With pictures excluded, retype exactly every line from the one containing "Task: Click the PEAK" to the end of the records below.

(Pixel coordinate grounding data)
--- START ---
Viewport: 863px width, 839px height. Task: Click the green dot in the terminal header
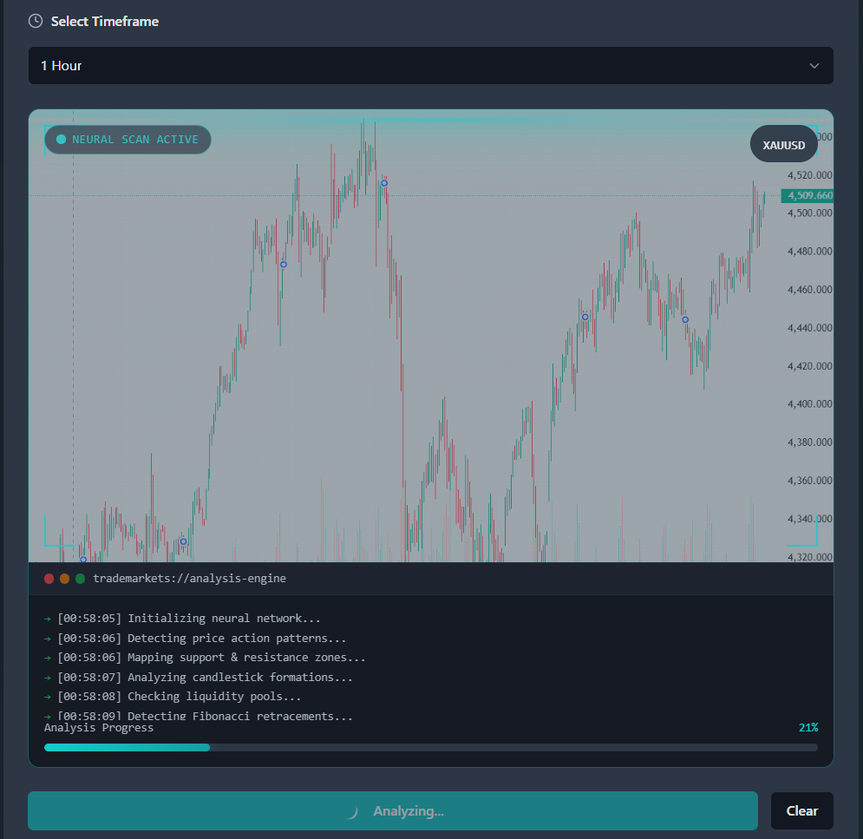80,578
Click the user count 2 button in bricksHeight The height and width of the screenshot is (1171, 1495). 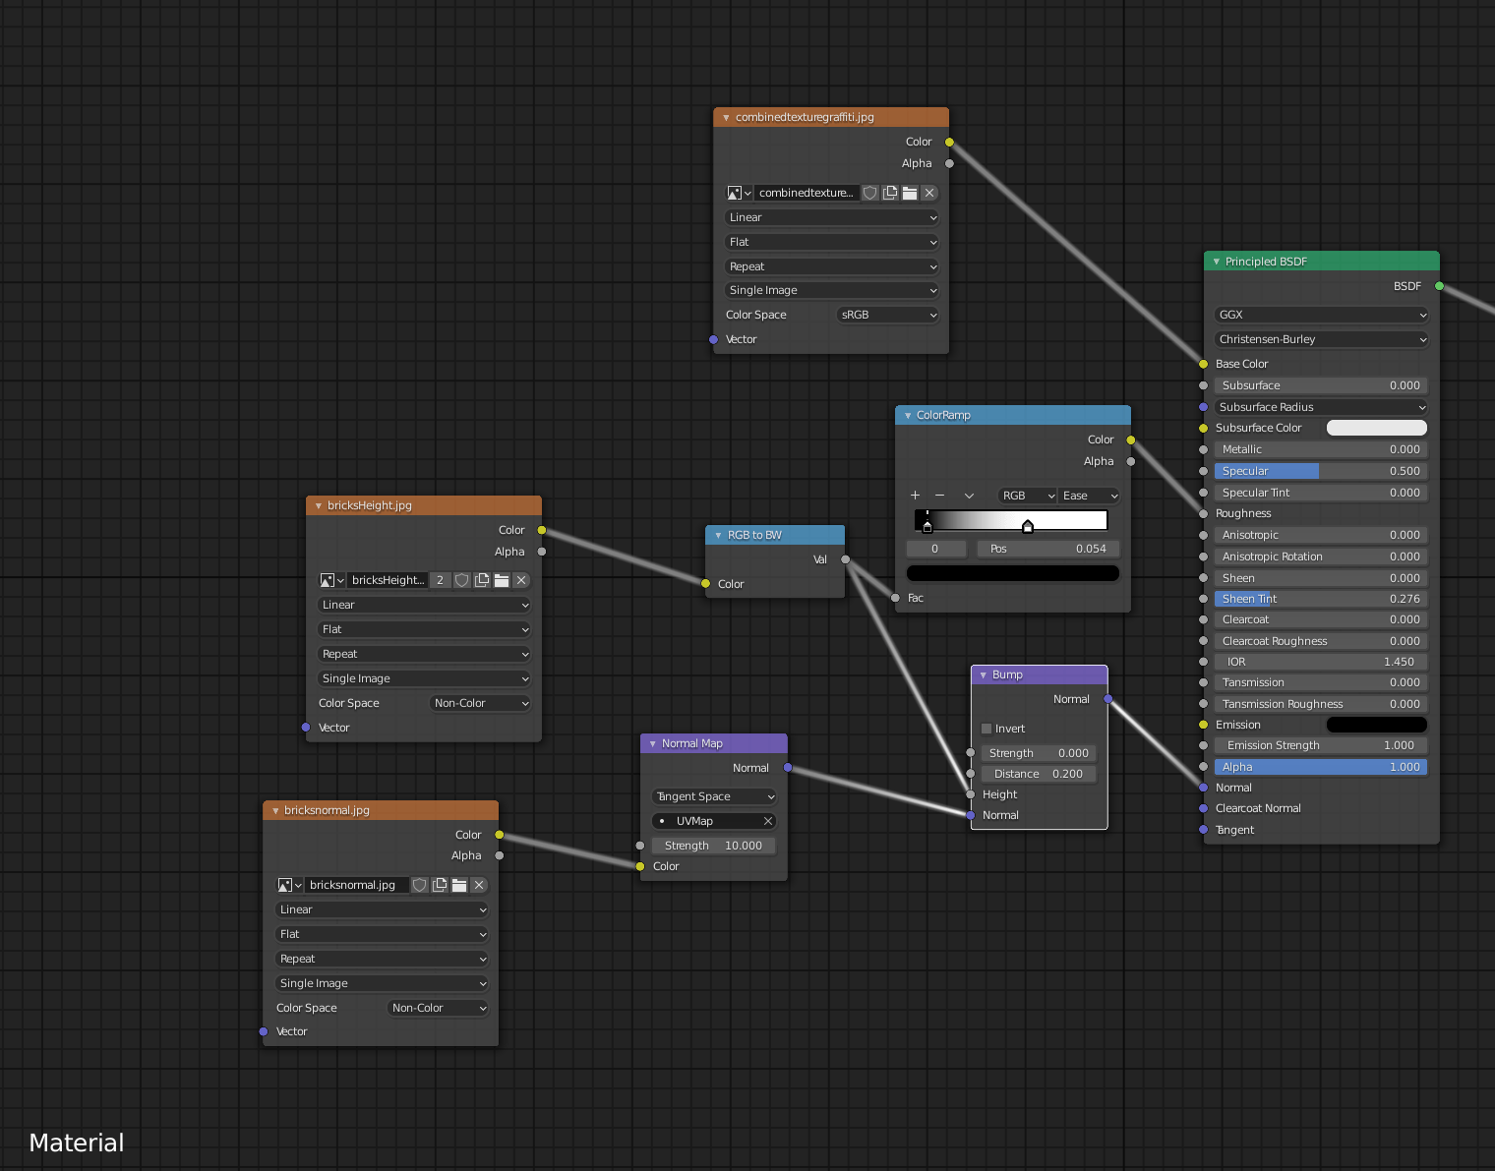pyautogui.click(x=440, y=580)
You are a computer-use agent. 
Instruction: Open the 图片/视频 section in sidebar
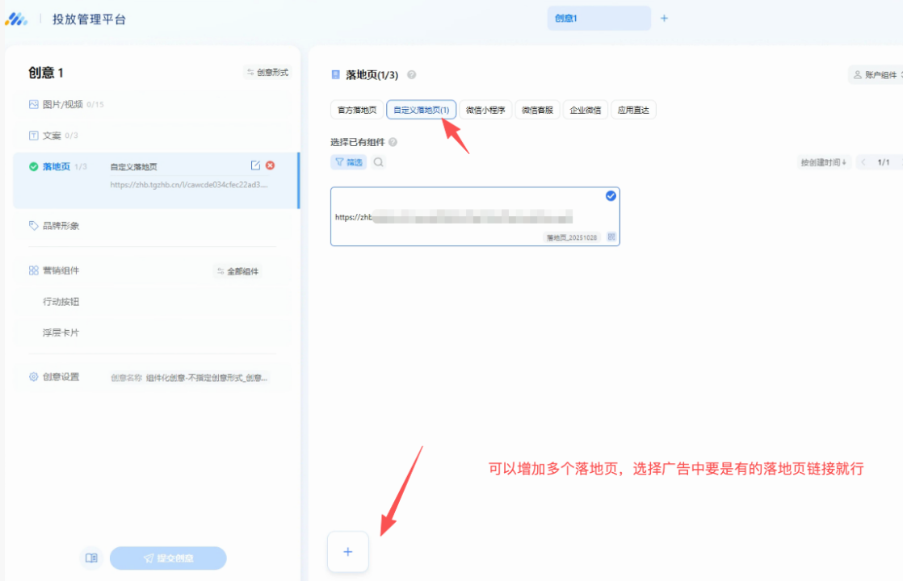point(61,104)
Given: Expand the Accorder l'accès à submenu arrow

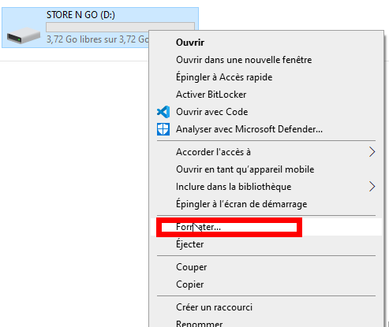Looking at the screenshot, I should [x=372, y=152].

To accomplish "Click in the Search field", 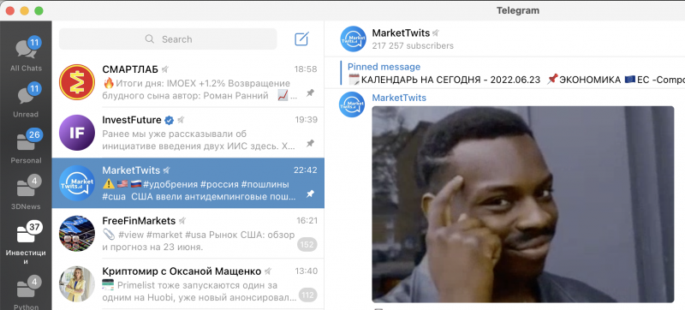I will click(168, 39).
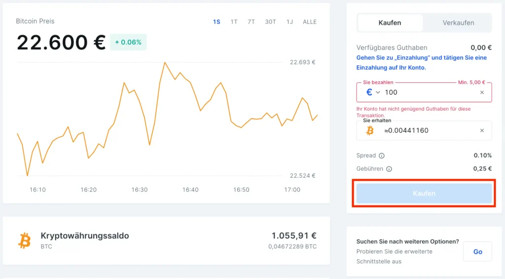Show the 1J chart time range
The image size is (505, 279).
289,22
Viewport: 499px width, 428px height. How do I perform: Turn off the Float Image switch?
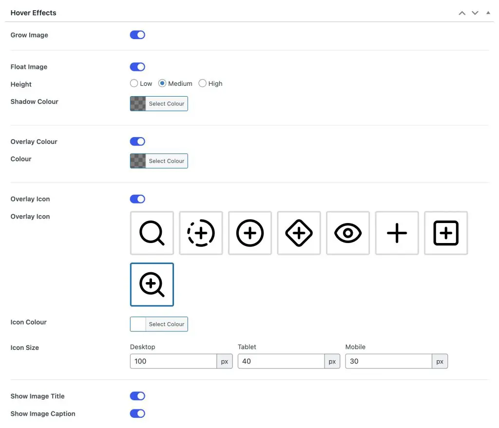137,67
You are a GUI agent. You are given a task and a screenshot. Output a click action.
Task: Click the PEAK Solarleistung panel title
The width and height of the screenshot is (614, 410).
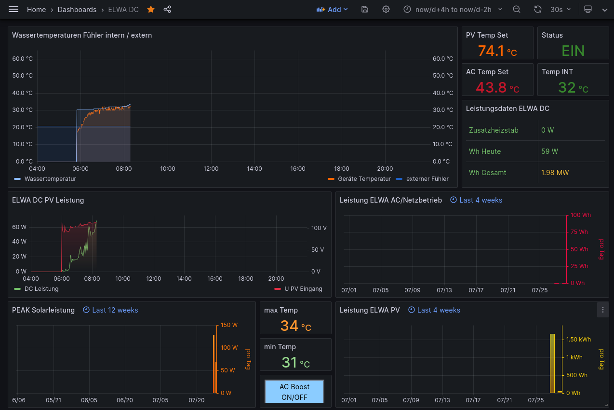(x=43, y=310)
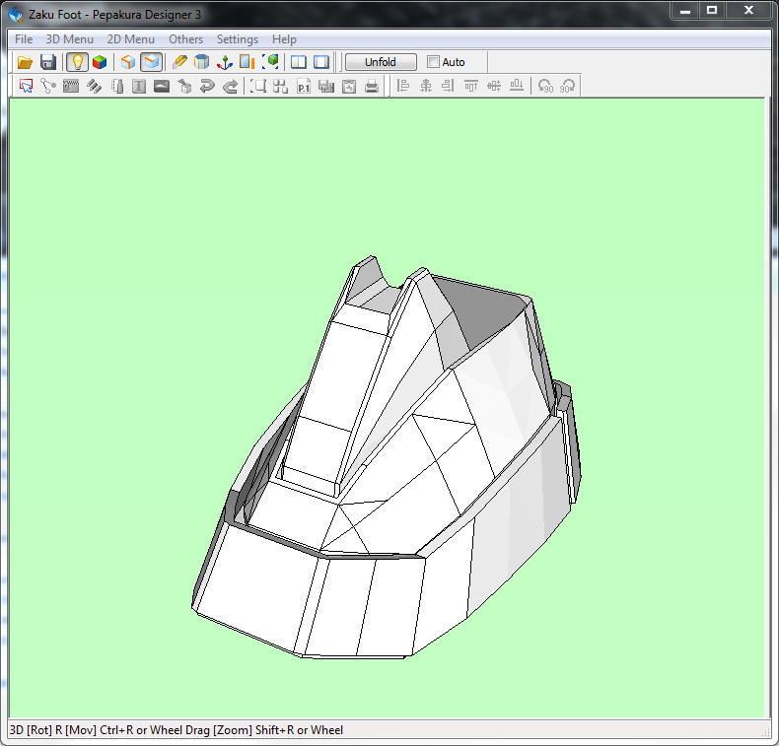Toggle the colored cube texture button
Image resolution: width=779 pixels, height=746 pixels.
100,62
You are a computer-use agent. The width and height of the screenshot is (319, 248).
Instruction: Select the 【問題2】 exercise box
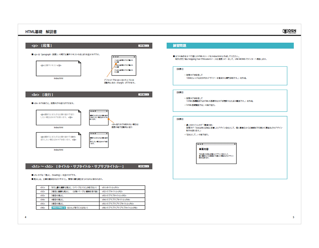point(230,101)
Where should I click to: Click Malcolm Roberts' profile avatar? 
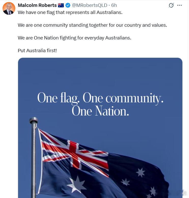tap(9, 8)
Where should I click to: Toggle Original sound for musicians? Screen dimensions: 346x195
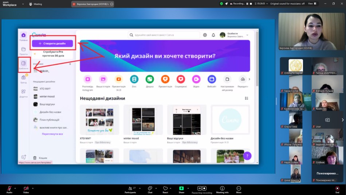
--- END ---
**EXERCISE ANSWER**
Task: Click the PEAK Solarleistung panel title
The width and height of the screenshot is (614, 410).
(x=43, y=310)
Toggle the colored cube texture button
Image resolution: width=779 pixels, height=746 pixels.
100,62
You are a computer-use agent. The width and height of the screenshot is (319, 248).
Instruction: Select the 【問題2】 exercise box
point(230,101)
Where should I click to: Click Malcolm Roberts' profile avatar? 
tap(9, 8)
Where should I click to: Toggle Original sound for musicians? Screen dimensions: 346x195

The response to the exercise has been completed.